◆ What needs to be done
Going down the data below, set down exactly the line with "Task: Share Gabriel M. God's tweet" and each line after it through the line with "The image size is (1024, 619)."; no other lines.

◆ Given entries
----
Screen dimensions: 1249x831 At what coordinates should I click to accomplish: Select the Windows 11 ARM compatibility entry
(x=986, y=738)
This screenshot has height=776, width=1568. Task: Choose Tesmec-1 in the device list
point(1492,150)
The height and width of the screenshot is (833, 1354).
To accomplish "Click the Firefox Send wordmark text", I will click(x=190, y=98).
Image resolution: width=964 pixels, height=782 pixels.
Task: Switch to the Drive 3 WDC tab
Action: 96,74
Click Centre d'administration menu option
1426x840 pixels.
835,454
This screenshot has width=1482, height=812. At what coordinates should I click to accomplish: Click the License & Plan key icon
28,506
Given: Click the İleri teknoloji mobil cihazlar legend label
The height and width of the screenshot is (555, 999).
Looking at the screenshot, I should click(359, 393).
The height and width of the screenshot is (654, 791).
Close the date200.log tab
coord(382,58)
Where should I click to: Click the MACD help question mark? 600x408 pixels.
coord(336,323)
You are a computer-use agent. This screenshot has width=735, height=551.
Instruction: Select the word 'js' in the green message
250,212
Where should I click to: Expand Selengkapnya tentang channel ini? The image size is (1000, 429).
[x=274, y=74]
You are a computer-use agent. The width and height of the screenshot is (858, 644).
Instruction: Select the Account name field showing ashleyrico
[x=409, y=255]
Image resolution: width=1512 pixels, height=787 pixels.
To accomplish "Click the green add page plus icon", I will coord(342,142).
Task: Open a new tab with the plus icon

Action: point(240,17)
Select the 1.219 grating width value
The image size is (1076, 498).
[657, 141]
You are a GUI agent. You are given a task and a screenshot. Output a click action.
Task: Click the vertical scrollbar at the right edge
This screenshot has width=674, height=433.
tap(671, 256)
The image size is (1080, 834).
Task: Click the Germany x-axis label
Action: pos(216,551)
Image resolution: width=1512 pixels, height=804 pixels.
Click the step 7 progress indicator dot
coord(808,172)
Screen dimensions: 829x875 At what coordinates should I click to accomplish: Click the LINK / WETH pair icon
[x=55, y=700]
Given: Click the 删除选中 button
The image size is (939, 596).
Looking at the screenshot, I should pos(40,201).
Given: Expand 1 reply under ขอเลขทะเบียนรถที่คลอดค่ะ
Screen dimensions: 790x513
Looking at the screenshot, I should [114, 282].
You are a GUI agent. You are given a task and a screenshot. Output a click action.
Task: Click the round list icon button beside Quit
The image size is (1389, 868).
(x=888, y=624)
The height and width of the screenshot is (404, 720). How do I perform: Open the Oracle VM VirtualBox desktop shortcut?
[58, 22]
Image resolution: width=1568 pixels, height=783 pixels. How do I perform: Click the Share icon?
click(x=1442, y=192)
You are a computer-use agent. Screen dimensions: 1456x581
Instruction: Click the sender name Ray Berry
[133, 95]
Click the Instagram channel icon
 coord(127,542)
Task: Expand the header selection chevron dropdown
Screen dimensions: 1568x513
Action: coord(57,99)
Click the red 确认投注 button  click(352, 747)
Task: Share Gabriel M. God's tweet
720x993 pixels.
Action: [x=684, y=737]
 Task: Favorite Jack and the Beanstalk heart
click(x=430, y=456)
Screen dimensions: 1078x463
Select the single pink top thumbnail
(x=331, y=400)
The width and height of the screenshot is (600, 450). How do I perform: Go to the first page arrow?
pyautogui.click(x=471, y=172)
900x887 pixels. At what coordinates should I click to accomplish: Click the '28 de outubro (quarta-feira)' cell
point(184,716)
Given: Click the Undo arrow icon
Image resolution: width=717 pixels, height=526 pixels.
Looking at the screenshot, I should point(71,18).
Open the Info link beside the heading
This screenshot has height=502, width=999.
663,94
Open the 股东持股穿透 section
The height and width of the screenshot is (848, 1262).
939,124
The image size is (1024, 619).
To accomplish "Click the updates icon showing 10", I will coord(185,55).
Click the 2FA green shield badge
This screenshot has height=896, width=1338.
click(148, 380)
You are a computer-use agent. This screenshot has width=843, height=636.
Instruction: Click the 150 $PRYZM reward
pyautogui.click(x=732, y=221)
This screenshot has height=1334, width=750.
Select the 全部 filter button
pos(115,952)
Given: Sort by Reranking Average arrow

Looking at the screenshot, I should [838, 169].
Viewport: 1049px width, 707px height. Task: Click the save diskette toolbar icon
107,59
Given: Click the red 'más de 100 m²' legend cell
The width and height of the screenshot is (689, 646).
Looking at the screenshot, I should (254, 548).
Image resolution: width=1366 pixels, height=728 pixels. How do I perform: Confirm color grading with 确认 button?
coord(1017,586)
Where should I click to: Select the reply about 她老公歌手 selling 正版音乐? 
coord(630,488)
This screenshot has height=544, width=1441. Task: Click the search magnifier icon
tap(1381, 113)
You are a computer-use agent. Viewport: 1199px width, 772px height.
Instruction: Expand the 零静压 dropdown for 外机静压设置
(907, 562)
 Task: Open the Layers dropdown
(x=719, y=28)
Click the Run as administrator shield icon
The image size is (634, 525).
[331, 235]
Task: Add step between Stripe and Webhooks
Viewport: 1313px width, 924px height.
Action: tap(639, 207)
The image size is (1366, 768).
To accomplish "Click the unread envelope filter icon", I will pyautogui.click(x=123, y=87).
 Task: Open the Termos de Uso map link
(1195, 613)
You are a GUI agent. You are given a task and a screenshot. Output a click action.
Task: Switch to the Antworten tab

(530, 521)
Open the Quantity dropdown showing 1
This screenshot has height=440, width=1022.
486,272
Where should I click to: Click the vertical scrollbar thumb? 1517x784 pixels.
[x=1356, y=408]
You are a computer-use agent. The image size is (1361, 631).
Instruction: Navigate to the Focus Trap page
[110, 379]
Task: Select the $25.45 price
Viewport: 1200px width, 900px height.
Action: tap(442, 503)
----
◆ Response box
Task: Share Gabriel M. God's tweet
720x993 pixels.
Action: [x=684, y=737]
 Task: Favorite Jack and the Beanstalk heart
click(x=430, y=456)
Screen dimensions: 1078x463
Select the single pink top thumbnail
(x=331, y=400)
The width and height of the screenshot is (600, 450). How do I perform: Go to the first page arrow?
pyautogui.click(x=471, y=172)
900x887 pixels. At what coordinates should I click to accomplish: Click the '28 de outubro (quarta-feira)' cell
point(184,716)
Given: Click the Undo arrow icon
Image resolution: width=717 pixels, height=526 pixels.
Looking at the screenshot, I should point(71,18).
Open the Info link beside the heading
This screenshot has height=502, width=999.
663,94
Open the 股东持股穿透 section
The height and width of the screenshot is (848, 1262).
939,124
The image size is (1024, 619).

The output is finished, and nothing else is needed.